Dar Gracias

De todas las tradiciones norteamericanas que conocemos en Occidente creo que la más hermosa y auténtica es el “Día de Acción de Gracias” o “Thanks Giving Day”. Su valor  trasciende  las barreras idiomáticas e históricas y puede servir de lección a todas  las personas independientemente de su nacionalidad, idioma, nivel educativo o estatus social.

Dedicar un día al año para agradecer a Dios y a la Vida por los bienes, la salud, la prosperidad obtenida o cualquier otra bendición recibida es un acto de justicia, humildad y bondad. Una forma de reconocer la fragilidad humana, la necesaria interdependencia entre los hombres, Dios y el Planeta, la fuerza del amor y el compartir y el influjo positivo de la Fe en la existencia de los seres humanos.

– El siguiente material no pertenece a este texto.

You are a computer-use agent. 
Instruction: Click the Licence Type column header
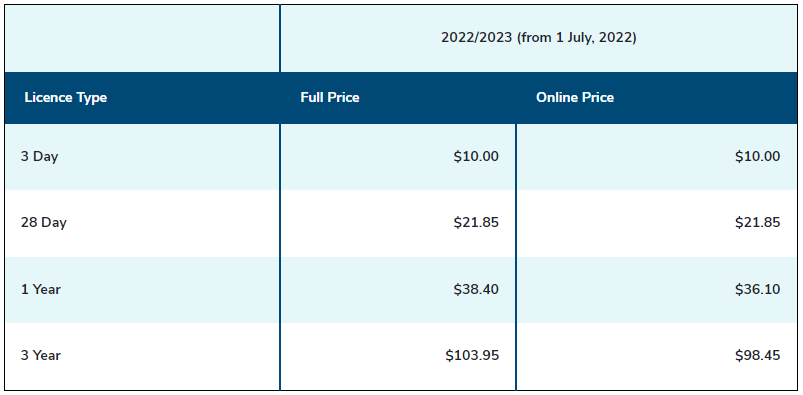coord(66,97)
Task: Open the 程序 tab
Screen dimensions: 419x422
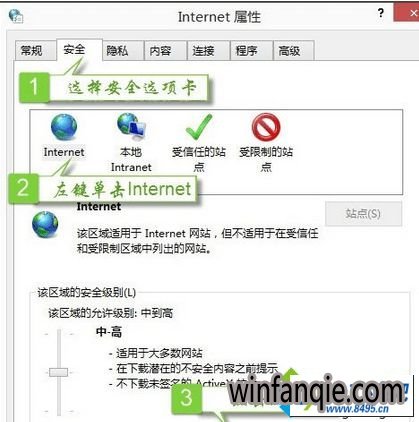Action: tap(246, 51)
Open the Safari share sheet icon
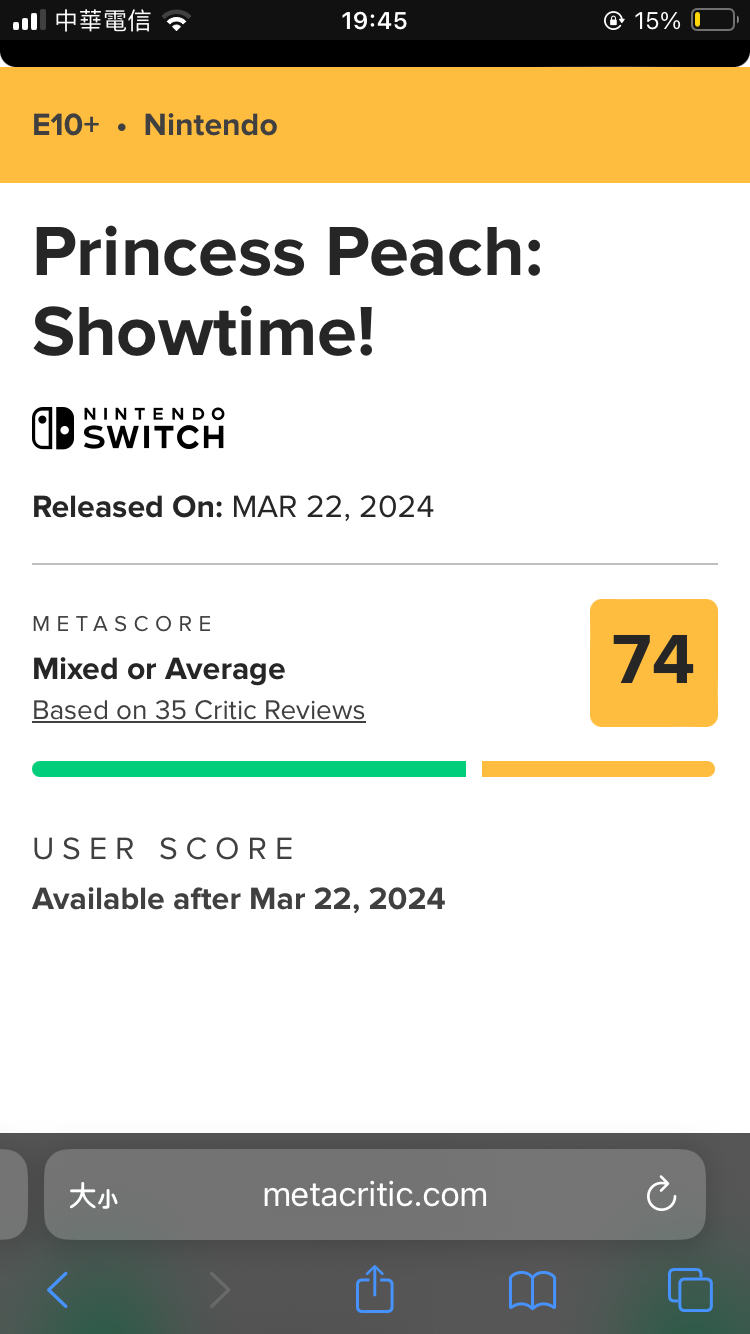The height and width of the screenshot is (1334, 750). click(375, 1288)
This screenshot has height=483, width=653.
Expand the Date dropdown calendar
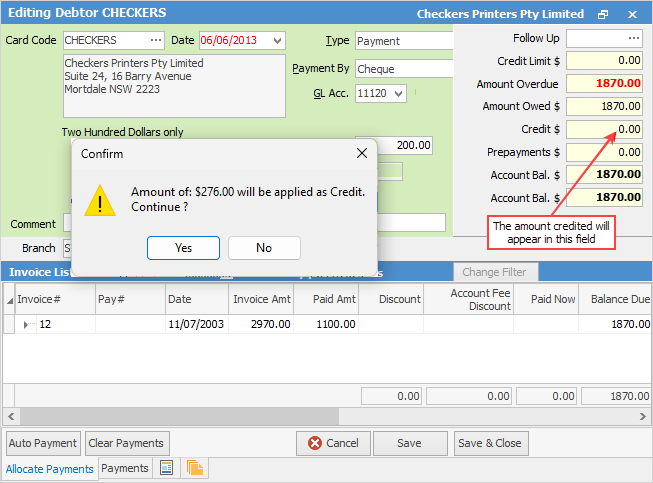(277, 41)
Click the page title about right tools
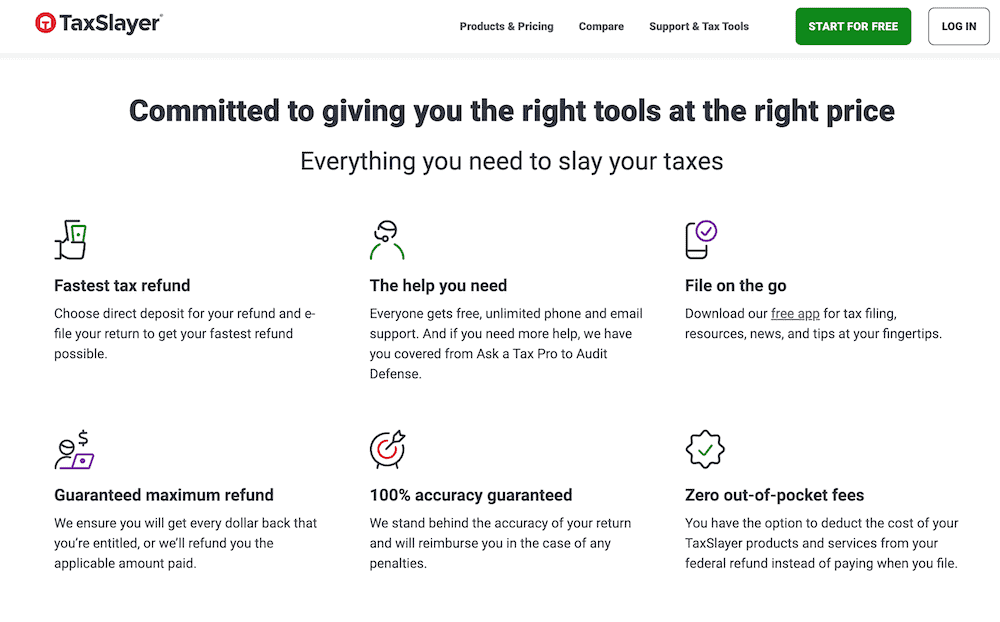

Más allá del consumismo y la frivolización de la fecha en la que puedan incurrir algunas personas, considero que dedicar un día y un espacio de tiempo para reunirse a comer y compartir con familiares y amigos es la mejor forma de celebrar la Vida y sus bendiciones. Dar y recibir alimentos, conversar y disfrutar alrededor de una mesa es una forma de rezar, compartir y socializar. Comer juntos estrecha lazos emocionales.  Hacerlo en honor de una creencia religiosa o en la celebración de los logros alcanzados a lo largo del año, es un evento que humaniza porque nos permite ser sensibles y conscientes. Agradecemos por lo que tenemos, nos solidarizamos con los que no tienen y compartimos con nuestros seres queridos los bienes materiales representados en los alimentos de una buena cena.

Agradecer es el más hermoso de los actos. Es reconocer que somos débiles de carne pero fuertes de espíritu. Es compartir el mérito de nuestros logros y darles a los demás un reconocimiento a su valor en nuestras vidas. Agradecer a Dios por la salud, la vida y los bienes es una bella forma de orar con acciones concretas. La gratitud nos hace Humanos, dignos y compasivos.

Y no puedo dejar pasar la oportunidad para invitarlos a que vivan sus propias cenas de “Acción de Gracias”. Anímense, cocinen rico y saludable o salgan a un local bonito y silencioso, en el cual puedan compartir la mesa con sus seres queridos. Den gracias a Dios por sus bendiciones de salud y logros. Disfruten la magia de la gratitud, la ternura y la alegría.

Yo agradeceré por ustedes, por todos los amigos de esta comunidad, por la salud, la familia, los logros alcanzados en el 2014, la vida y los alimentos que nos llegan a la mesa. Que Dios los bendiga a todos, muchas gracias por estar y seguir con nosotros por la senda de una vida saludable.